Dennis Schebetta Wins Film Competition
His Romantic Comedy Will Be Filmed This Summer; To Premiere in the Fall
Dennis Schebetta, communications coordinator for Carnegie Mellon’s School of Drama, has a new title: Winner of the 2013 Steeltown Film Factory Competition.
His script, “My Date With Adam,” received the Ellen Weiss Kander Award, which provides $20,000 to produce and film his short movie this summer. The movie, which he plans to shoot locally, will debut at Pittsburgh’s Three Rivers Film Festival in November.
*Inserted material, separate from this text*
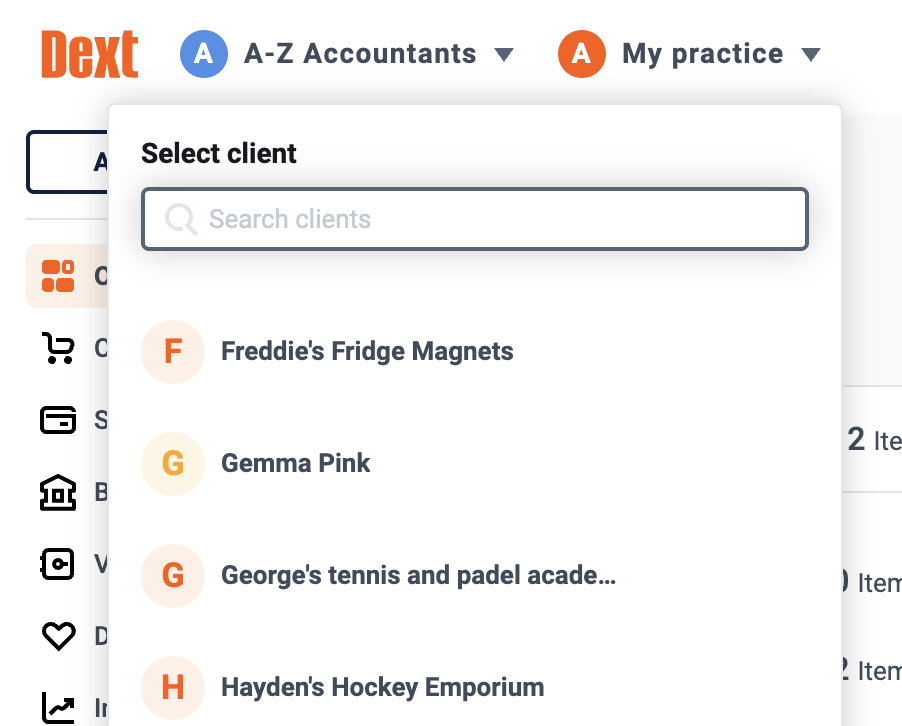
Task: Focus the Search clients input field
Action: pos(475,219)
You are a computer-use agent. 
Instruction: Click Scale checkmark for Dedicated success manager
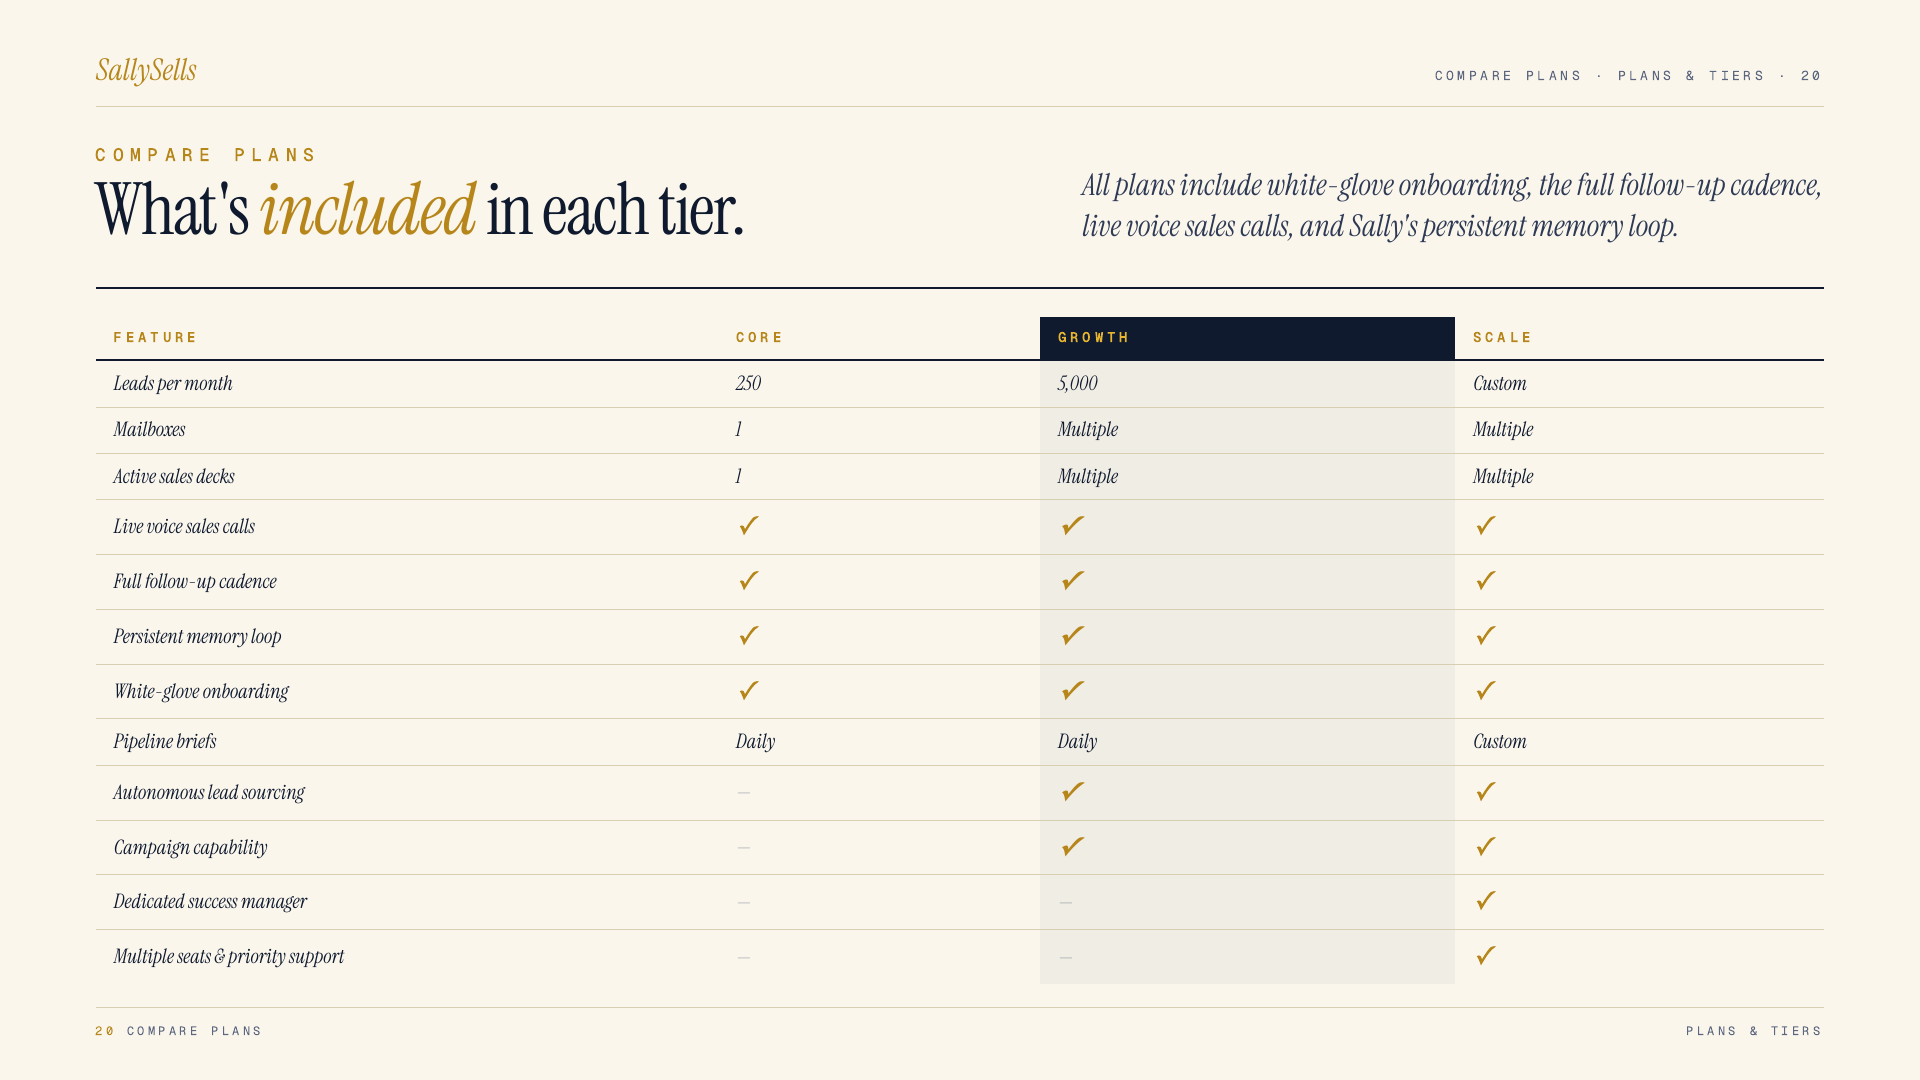1486,901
“My Date With Adam” is a romantic comedy about a woman looking for the perfect man. She finds him, but her great guy turns out to be a robot that’s part of a graduate student’s work in artificial intelligence. Schebetta calls the script a love story — one that highlights what people are looking for when they seek perfection. It’s also a story about people’s relationships with technology, such as close ties to a smartphone, iPad or, in this case, a robot.
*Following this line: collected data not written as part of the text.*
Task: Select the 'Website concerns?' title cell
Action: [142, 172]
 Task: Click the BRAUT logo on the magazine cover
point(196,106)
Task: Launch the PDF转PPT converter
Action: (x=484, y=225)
“I was inspired by the CMU roboticists I see working [in the Gates-Hillman Center] when I look out my office window,” said Schebetta, who also serves as an adjunct faculty member in Carnegie Mellon’s creative writing program (screenwriting). “I thought about what they do, and I thought about people looking for the perfect mate, and it all came together.”
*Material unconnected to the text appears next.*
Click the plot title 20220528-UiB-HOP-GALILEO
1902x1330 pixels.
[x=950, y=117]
Schebetta is a playwright, director and actor whose work has been seen off-off-Broadway and regionally at theatres such as Ensemble Studio Theater, 13th Street Rep, fringeNYC, Gallery Players, Portland Theatre Works, Northwest Playwrights Alliance and Bricolage Theater. Last year his play, “W@STE,” was in The Road Theatre's Summer Play Festival in Los Angeles and had a staged reading by 12 Peers Theater in Pittsburgh.
His play, “Dog Park or Sexual Perversity in Magnuson,” was published in "Ten 10-Minute Plays Volume III" and has enjoyed several productions after its premiere in Seattle, including as far away as Iceland, Australia, and Morocco.
As an actor, he was recently seen in “August: Osage County” at the Pittsburgh Playhouse and in “Shining City” at Off The Wall.
He earned his MFA from Virginia Commonwealth University, studied acting with Bill Esper in New York, and was the Dramatist Guild Regional Representative for Seattle. Originally from Reno, Nev., he now lives in Pittsburgh and works in CMU’s School of Drama and English Department.
Carnegie Mellon also was represented in the competition by Laci Corridor, who is pursuing a master’s degree in dramatic writing. She holds a bachelor’s degree in psychology with a minor in creative writing from Central Connecticut State University. Her script about a boy’s struggle to deal with his father’s death, “Two Thousand Bridges,” made it to the quarterfinals.